본 발명은 토마토의 SlMYB12 유전자형을 판별할 수 있는 분자마커, 및 상기 분자마커를 사용하여 SlMYB12 유전자의 변이를 확인함으로써 핑크 과색을 나타내는 토마토를 선별하는 방법에 관한 것으로, 상기 분자마커 및 선별방법은 토마토의 과실이 완전히 성숙하게 전에 간단하고 정확하게 핑크 과색을 나타내는 토마토를 선별 및 특정할 수 있으므로, 실제 핑크 과색을 나타내는 토마토를 재배함에 있어서 시간, 비용, 및 노동력을 절감시킬 수 있을 것으로 기대된다.

Description

핑크 과색을 나타내는 토마토의 유전자형 판별용 분자마커 및 이를 이용한 핑크 과색을 나타내는 토마토 선별방법{Molecular marker for determining genotype of pink tomato and sorting method for pink tomato using same}
본 발명은 핑크 과색을 나타내는 토마토의 유전자형 판별용 분자마커 및 이를 이용한 핑크 과색을 나타내는 토마토 선별방법에 관한 것으로, 보다 구체적으로는 토마토의 SlMYB12 유전자형을 판별할 수 있는 분자마커, 및 상기 분자마커를 사용하여 SlMYB12 유전자의 변이를 확인함으로써 핑크 과색을 나타내는 토마토를 선별하는 방법에 관한 것이다.
최근 토마토(Solanum lycopersicum)와 같은 과채류의 소비에서 과색은 소비자에게서 중요한 요인이다. 이러한 과색은 카로티노이드(carotenoid)와 플라보노이드(flavonoid) 등과 같은 식물 색소에 의해 결정된다.
구체적으로, 카로티노이드(carotenoid)는 C40 이소프레노이드 화합물(isoprenoid compounds)을 가지는 유기분자로서, 꽃과 과실에 축적되어 주황색, 노란색, 및 빨강색을 나타낸다. 상기 카로티노이드는 광합성이 이루어지는 동안 광으로부터 보호하고, 수분(pollination) 유지와 종자를 퍼뜨리는데 중요한 역할을 한다(Ronene, G. et al., 2000, Proc. Natl. Acad. Sci. USA, 97:11102-11107.; Grotewold E, 2006, Auun Rev Plant Biol., 57:761-780.).

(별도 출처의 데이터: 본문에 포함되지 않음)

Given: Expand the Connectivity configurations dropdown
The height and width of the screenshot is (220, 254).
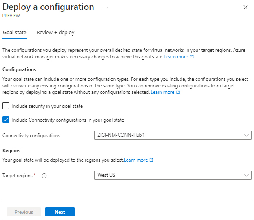Looking at the screenshot, I should point(172,135).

플라보노이드(flabonoid)는 수분(pollination), 병원균 보호, 및 종자 번식(dispense) 등을 포함한 다양한 기능을 갖는 식물 색소의 또 다른 큰 그룹 중 하나이다. 상기 플라보노이드는 빨강, 보라, 파랑 색소(안토시아닌)와 일부 노란 색소(칼콘 및 오론)에 분산되어 있으며, 주로 과실의 표피에 축적된다(Harborne JB, 1986, Prog. Clin. Biol. Res., 213:15-24.; Harborne JB and Wiliiams CA, 2000, Phytochemistry, 55:481-504.; Tanaka Y. et al., 2008, Plant J., 54:733-749.). 플라보노이드 화합물 중 나린제닌 칼콘(naringenin chalcone)은 성숙단계에서 과실의 표피에 축적되어 노란 색소를 부여하는 색소로서, 가장 풍부한 플라보노이드 기능을 나타낸다. 나린제닌 칼콘(naringenin chalcone)이 결핍된 토마토 등의 과채류는 표피의 외관이 투명하고, 핑크 과색을 나타낸다. 나린제닌 칼콘(naringenin chalcone)의 결핍은 p-쿠마로일-CoA(p-coumaroyl-CoA)와 말로닐-CoA(malonyl-CoA)로부터 칼콘 중합효소(chalcone synthase, CHS)가 생성된 다음, 칼콘 이성화 효소(calcone isomerase, CHI)에 의해 나린제닌(Naringenin, Nar)으로 변환되어 이루어진다(Muri SR, et al., 2001, Nature Biotechnology, 19:470-474.). 또한, 많은 플라보노이드 유전자의 발현은 핑크 과색의 과채류를 생성하는데 영향을 미치지 않으며, 생합성 효소보다는 플라보노이드 합성 경로에서 핑크 표현형을 암호화하는 단백질의 조절에 의해 핑크 과채류가 생성된다고 보고되었다(Bovy A, et al, 2002, Plant Cell, 14:2509-2526.; Willits MG, et al., 2005, J. Agric. Food Chem., 53:1231-1236.; Verhoeyen ME, et al., 2002, J. Exp. Bot., 53:2099-2106.; Schijlen E. et al., 2007, Plant Physiol., 152:71-84.).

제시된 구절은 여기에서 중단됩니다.